As an alternative to the water coupled through transmission technique, air-coupled techniques have been developed using frequencies typically below 500 kHz. Air coupled ultrasound does eliminate the negative effects of water but still suffers from many of the other limitations of water coupled ultrasound identified previously: two-sided access, complex scanning paths for contoured parts, and slow scanning speeds.

Another ultrasonic inspection technique that can be applied is called pulse-echo. In this case, the ultrasonic waves are launched into the sample from one side and detected from the same side. This technique is especially useful for the inspection of simple fiber-reinforced polymer-matrix composite laminates. The pulse-echo technique measures the time delay of the ultrasonic wave reflected by a defect, providing time information in addition to the amplitude information. Unfortunately, because of the nature of its structure, only very little ultrasonic energy is propagated by the honeycomb core. The pulse-echo technique requires the ultrasonic waves to propagate twice in the honeycomb core, resulting in a signal that is attenuated following the square of the attenuation that would be observed in an equivalent through-transmission technique. Even though it provides more information and requires only single-side access to the structure, the pulse-echo technique is almost never used for the inspection of sandwich structures because of the very weak signal that can be measured and the resulting low probability of detecting defects.

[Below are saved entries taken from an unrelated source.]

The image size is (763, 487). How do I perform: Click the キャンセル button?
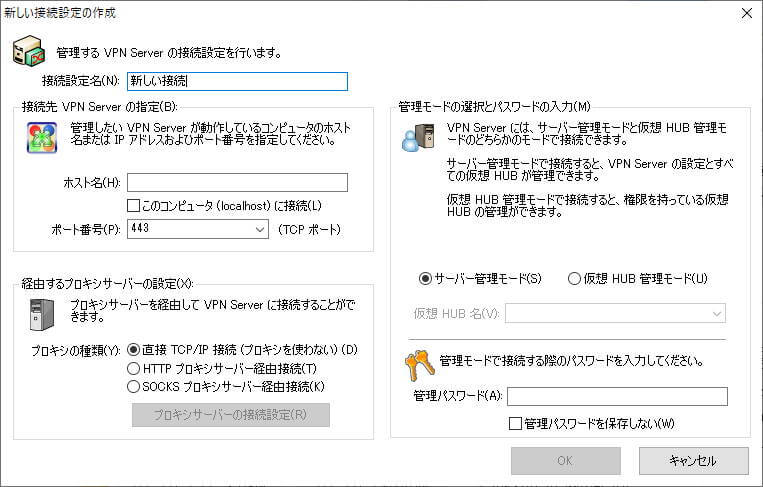(x=692, y=461)
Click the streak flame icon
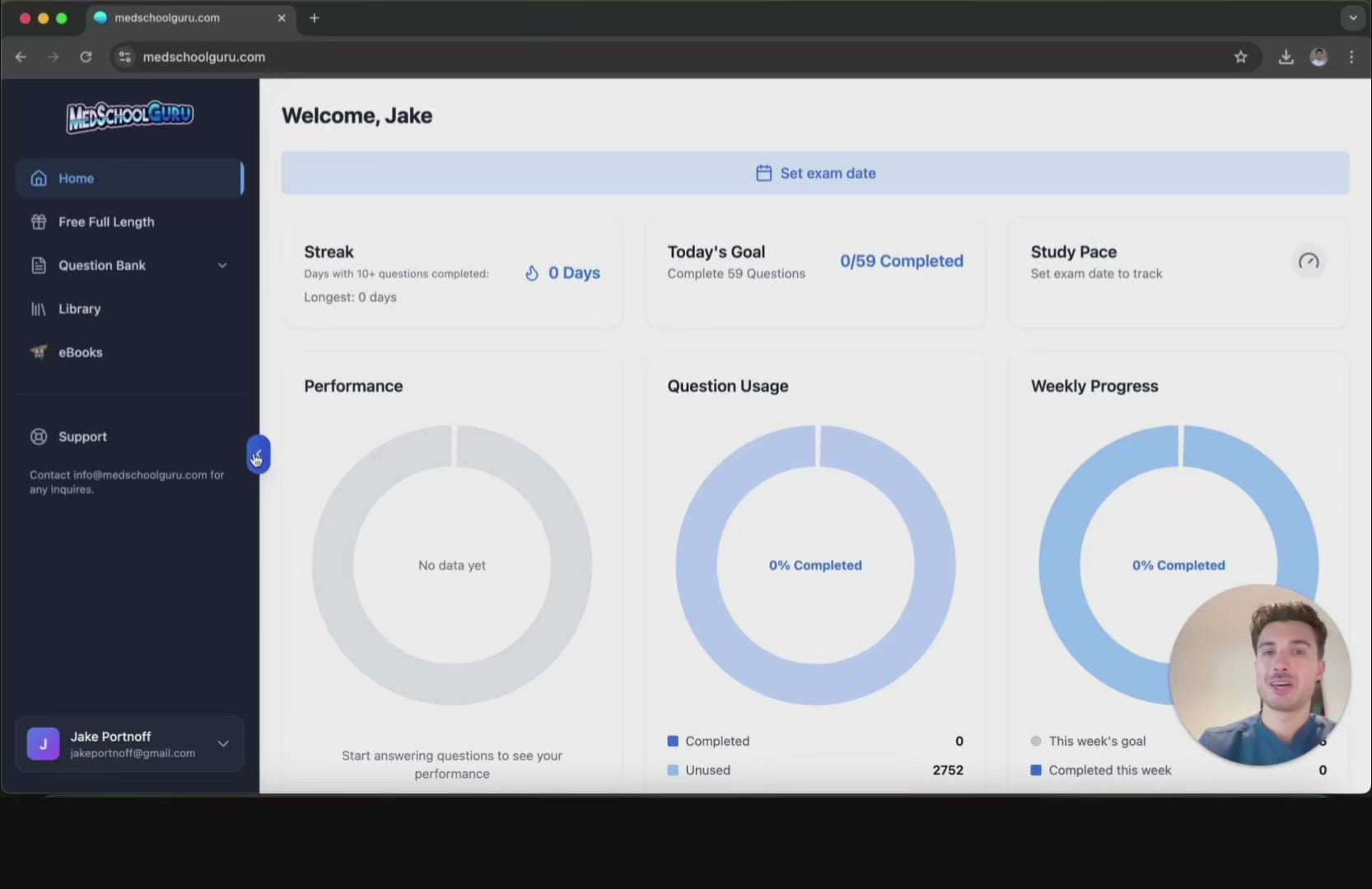 tap(532, 273)
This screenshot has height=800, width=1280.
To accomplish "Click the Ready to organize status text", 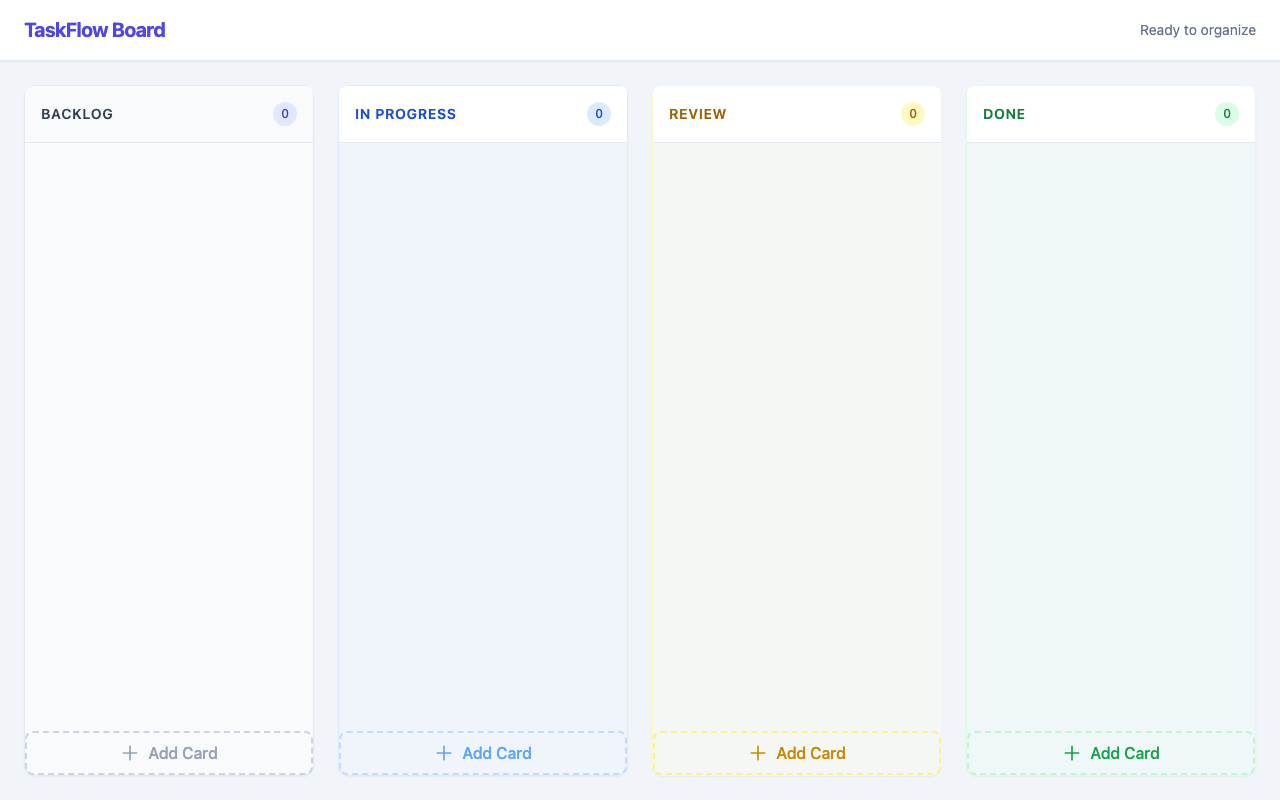I will click(1197, 30).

A variation of the pulse-echo technique for the inspection of fiber-reinforced polymer-matrix composite laminates is the laser-ultrasonic technique, shown in FIG. 2. This technique was demonstrated to be cost-effective for the inspection of complex-shape fiber-reinforced polymer-matrix composite laminates in the aeronautic industry. This technique eliminates the requirement of water-coupling and of alignment of the transducer with the normal of the sample surfaces. However, similar to traditional pulse-echo techniques, the standard laser-ultrasonic technique cannot assess the full integrity of sandwich structures because of the weak signal due to the high attenuation of the ultrasonic waves propagating in the honeycomb core. Pulse-echo technique can be used to measure the integrity of the skins of the sandwich structures but this approach requires the inspection of both sides of the structure and another technique (like X-ray for example) must be used to evaluate the integrity of the honeycomb. This approach is time-consuming and expensive, and therefore does not constitute a sustainable approach for high production rates.

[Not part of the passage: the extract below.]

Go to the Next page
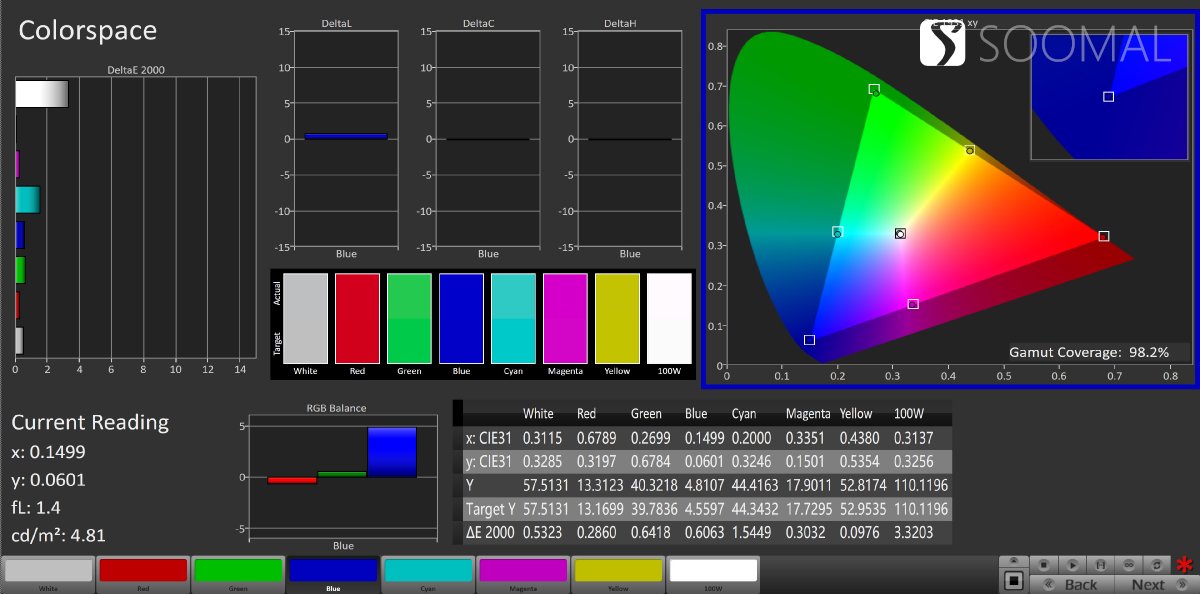This screenshot has width=1200, height=594. point(1148,584)
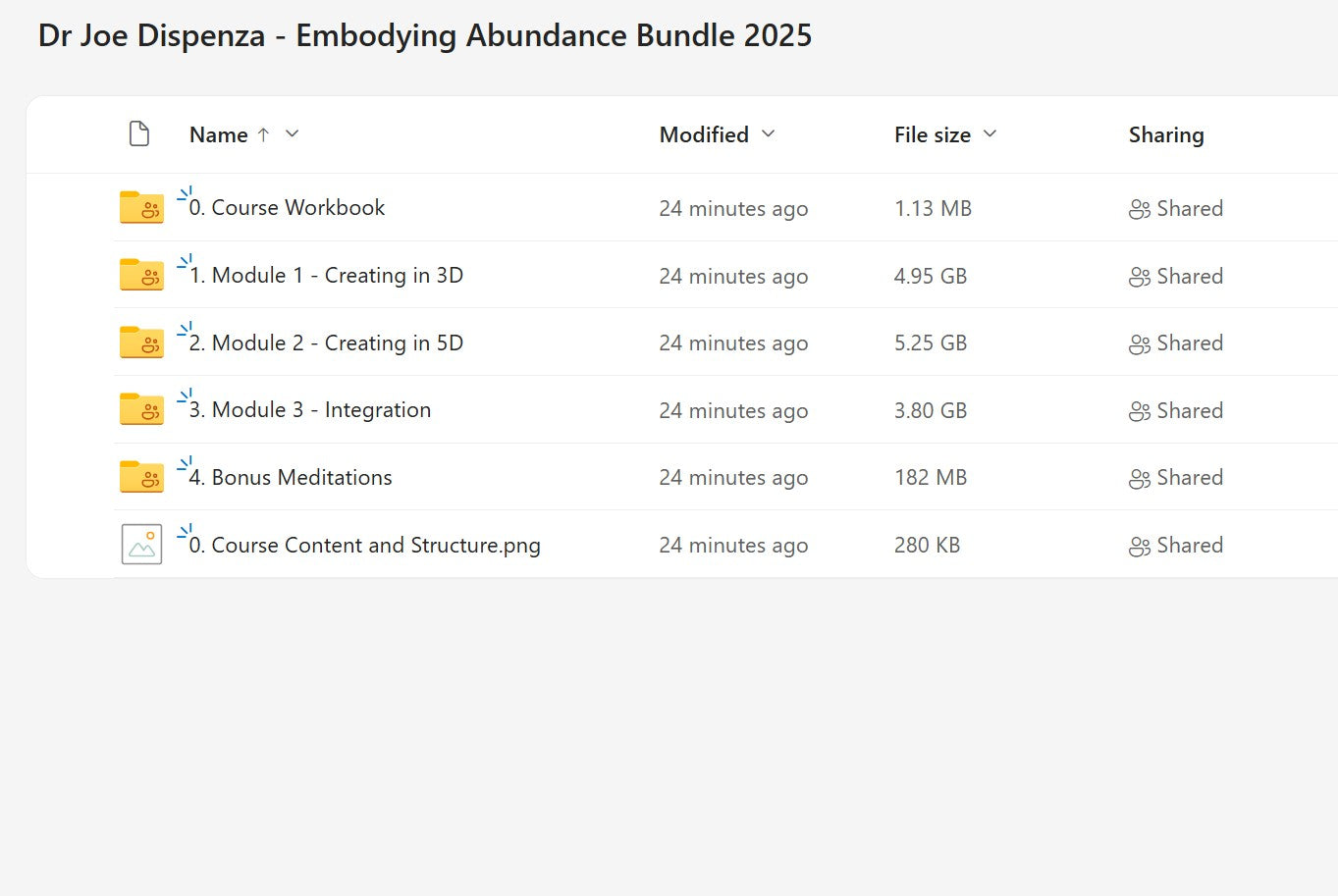
Task: Open the Modified column dropdown
Action: (x=768, y=134)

Additionally, there has been some development in the use of optical shearography methods to inspect sandwich structures. Shearography is an optical method to measure surface deformation. This technique may detect some types of sandwich structure defects but requires specialized test methods to induce deformations in the surface of the structure through secondary stimuli such as heat, vacuum or acoustic vibrations. This added complexity requires extensive validation of testing techniques which is often unique to a particular part configuration. This method is less common in industry, compared to through-transmission ultrasound, partially due to the complexity of developing robust inspection methodologies and validation procedures.

SUMMARY

Embodiments of the present disclosure generally provide an apparatus and method for assessing the structural integrity of structures using laser-ultrasonics.

In an aspect, the present disclosure is directed to a method for assessing the structural integrity of a sandwich structure that may comprise the steps of determining a reference frequency, directing a first laser beam onto the sandwich structure wherein the first laser beam is absorbed on at least one surface of the sandwich structure thereby producing acoustic energy in the sandwich structure, illuminating an area of the surface of the sandwich structure with a second laser beam, collecting light of the second laser beam reflected from the illuminated surface, processing the collected light using an interferometer, acquiring a time-dependent signal from the interferometer for a predetermined duration greater than a period corresponding to the reference frequency, processing the time-dependent signal to produce a frequency-dependent signal, and comparing characteristics of the processed frequency-dependent signal to the reference frequency.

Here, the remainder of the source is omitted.